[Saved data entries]
####################
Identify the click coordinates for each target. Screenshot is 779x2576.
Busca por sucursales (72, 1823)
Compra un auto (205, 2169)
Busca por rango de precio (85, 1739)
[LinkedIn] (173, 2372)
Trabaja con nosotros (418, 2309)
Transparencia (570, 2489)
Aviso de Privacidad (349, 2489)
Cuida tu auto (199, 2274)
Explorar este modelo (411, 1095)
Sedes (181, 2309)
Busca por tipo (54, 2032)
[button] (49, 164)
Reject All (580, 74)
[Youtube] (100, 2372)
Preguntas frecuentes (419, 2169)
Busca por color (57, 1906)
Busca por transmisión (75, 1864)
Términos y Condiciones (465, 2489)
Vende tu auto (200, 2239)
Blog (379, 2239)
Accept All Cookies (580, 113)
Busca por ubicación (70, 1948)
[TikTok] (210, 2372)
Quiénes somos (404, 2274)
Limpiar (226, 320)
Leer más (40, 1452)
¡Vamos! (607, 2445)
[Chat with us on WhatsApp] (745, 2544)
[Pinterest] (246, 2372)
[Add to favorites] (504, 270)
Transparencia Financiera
####################
▶ Task details:
Having gone through the data above, repeat it exactly.

▶ Answer space:
Identify the click coordinates for each target. Screenshot is 779x2576.
Busca por sucursales (72, 1823)
Compra un auto (205, 2169)
Busca por rango de precio (85, 1739)
[LinkedIn] (173, 2372)
Trabaja con nosotros (418, 2309)
Transparencia (570, 2489)
Aviso de Privacidad (349, 2489)
Cuida tu auto (199, 2274)
Explorar este modelo (411, 1095)
Sedes (181, 2309)
Busca por tipo (54, 2032)
[button] (49, 164)
Reject All (580, 74)
[Youtube] (100, 2372)
Preguntas frecuentes (419, 2169)
Busca por color (57, 1906)
Busca por transmisión (75, 1864)
Términos y Condiciones (465, 2489)
Vende tu auto (200, 2239)
Blog (379, 2239)
Accept All Cookies (580, 113)
Busca por ubicación (70, 1948)
[TikTok] (210, 2372)
Quiénes somos (404, 2274)
Limpiar (226, 320)
Leer más (40, 1452)
¡Vamos! (607, 2445)
[Chat with us on WhatsApp] (745, 2544)
[Pinterest] (246, 2372)
[Add to favorites] (504, 270)
Transparencia Financiera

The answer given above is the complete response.